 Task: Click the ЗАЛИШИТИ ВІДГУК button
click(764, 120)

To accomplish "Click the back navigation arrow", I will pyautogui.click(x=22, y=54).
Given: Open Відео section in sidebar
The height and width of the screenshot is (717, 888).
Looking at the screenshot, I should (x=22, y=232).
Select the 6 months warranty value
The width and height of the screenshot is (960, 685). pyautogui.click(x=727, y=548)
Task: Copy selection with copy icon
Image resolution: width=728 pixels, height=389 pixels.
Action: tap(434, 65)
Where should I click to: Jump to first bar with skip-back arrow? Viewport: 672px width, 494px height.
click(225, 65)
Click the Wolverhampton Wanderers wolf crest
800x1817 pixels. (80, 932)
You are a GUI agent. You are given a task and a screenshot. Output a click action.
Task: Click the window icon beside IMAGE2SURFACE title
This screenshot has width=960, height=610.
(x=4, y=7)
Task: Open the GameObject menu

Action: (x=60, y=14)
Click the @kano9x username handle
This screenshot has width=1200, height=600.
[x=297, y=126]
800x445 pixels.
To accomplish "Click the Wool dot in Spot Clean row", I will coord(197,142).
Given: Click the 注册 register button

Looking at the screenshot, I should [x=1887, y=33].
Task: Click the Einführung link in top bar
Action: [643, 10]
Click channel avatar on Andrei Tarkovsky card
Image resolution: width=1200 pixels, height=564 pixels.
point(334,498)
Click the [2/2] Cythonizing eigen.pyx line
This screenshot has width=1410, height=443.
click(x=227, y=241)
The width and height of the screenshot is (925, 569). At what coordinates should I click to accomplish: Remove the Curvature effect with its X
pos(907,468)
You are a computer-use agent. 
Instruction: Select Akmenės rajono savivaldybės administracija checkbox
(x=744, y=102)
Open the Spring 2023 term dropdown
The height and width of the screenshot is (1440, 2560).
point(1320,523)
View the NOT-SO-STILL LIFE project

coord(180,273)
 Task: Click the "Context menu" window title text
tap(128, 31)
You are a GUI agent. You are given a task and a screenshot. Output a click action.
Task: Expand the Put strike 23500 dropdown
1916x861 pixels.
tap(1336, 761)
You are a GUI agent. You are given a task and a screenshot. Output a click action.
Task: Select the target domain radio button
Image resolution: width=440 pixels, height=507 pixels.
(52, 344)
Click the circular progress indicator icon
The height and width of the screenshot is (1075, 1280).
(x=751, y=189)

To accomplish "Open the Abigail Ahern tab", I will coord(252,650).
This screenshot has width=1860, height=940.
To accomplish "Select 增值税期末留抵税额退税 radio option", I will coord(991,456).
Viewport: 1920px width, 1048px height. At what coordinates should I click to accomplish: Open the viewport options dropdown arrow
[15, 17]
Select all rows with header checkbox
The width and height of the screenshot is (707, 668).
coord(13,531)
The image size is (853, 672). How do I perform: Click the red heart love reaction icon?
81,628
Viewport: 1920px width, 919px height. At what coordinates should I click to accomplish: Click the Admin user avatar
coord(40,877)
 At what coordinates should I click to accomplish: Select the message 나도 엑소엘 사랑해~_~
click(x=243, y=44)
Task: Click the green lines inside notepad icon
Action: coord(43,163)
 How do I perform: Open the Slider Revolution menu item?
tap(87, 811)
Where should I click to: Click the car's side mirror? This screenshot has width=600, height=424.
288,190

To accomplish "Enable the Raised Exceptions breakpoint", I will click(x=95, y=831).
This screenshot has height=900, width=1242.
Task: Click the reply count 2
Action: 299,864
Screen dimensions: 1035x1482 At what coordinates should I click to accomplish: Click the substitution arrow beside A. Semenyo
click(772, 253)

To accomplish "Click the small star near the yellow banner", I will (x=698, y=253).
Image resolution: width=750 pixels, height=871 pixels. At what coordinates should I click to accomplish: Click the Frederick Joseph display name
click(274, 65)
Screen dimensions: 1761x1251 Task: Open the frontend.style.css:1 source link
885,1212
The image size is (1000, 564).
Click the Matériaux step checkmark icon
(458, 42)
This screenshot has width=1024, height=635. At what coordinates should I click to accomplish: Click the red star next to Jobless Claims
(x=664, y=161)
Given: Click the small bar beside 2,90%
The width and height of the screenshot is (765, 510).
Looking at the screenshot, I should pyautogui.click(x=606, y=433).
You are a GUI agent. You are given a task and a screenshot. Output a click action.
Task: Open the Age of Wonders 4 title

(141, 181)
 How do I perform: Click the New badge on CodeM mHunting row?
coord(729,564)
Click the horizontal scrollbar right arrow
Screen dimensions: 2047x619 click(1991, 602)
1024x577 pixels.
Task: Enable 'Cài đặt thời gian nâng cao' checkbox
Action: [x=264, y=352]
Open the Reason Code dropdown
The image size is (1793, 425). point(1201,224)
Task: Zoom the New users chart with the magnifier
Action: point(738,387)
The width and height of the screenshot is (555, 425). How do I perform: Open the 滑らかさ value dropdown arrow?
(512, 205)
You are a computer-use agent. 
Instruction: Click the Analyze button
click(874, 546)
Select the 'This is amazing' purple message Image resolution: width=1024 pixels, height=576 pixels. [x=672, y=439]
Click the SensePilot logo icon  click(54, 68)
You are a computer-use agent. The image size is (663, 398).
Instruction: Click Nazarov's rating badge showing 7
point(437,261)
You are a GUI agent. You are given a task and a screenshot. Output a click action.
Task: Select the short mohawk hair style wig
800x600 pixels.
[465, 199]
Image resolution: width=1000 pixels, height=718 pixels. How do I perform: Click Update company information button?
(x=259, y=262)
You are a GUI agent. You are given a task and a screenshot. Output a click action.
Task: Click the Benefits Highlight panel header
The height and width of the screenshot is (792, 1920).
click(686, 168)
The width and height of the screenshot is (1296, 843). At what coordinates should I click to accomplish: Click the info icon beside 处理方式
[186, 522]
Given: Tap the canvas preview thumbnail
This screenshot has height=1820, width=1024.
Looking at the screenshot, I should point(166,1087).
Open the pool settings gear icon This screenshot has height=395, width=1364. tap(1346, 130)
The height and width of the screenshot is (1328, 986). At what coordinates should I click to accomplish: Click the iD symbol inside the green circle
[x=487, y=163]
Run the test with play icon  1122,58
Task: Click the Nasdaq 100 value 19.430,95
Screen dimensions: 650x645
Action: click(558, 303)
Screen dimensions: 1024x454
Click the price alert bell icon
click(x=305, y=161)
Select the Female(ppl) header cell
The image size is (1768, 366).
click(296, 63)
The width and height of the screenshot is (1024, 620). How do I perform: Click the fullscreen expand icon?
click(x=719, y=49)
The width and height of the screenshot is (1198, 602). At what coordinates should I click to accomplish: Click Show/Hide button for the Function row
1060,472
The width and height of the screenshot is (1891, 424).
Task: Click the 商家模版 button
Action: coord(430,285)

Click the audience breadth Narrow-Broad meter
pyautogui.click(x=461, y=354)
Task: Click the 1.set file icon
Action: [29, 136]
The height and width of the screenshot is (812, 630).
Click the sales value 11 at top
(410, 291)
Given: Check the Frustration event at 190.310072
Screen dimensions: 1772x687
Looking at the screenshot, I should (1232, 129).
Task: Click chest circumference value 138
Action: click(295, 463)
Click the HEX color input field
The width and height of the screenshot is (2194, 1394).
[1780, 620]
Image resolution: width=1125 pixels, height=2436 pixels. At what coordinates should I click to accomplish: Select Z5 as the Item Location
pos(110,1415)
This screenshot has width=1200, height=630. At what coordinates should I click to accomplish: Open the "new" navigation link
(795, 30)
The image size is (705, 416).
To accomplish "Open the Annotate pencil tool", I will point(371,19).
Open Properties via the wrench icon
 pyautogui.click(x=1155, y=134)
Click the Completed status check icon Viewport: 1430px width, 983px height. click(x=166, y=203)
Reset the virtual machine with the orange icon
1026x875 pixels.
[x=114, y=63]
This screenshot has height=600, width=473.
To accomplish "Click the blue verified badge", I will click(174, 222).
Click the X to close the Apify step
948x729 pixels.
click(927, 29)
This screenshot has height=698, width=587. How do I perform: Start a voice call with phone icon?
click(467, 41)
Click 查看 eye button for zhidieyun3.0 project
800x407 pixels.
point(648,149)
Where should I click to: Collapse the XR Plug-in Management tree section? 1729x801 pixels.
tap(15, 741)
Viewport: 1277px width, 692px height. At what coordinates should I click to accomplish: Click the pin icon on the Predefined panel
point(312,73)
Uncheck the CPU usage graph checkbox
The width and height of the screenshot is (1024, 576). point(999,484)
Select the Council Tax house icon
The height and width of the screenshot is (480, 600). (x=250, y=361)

» **Work instruction**
Please state how many lines in the entries include the string "small", giving no more than the number.

» **Exercise solution**
2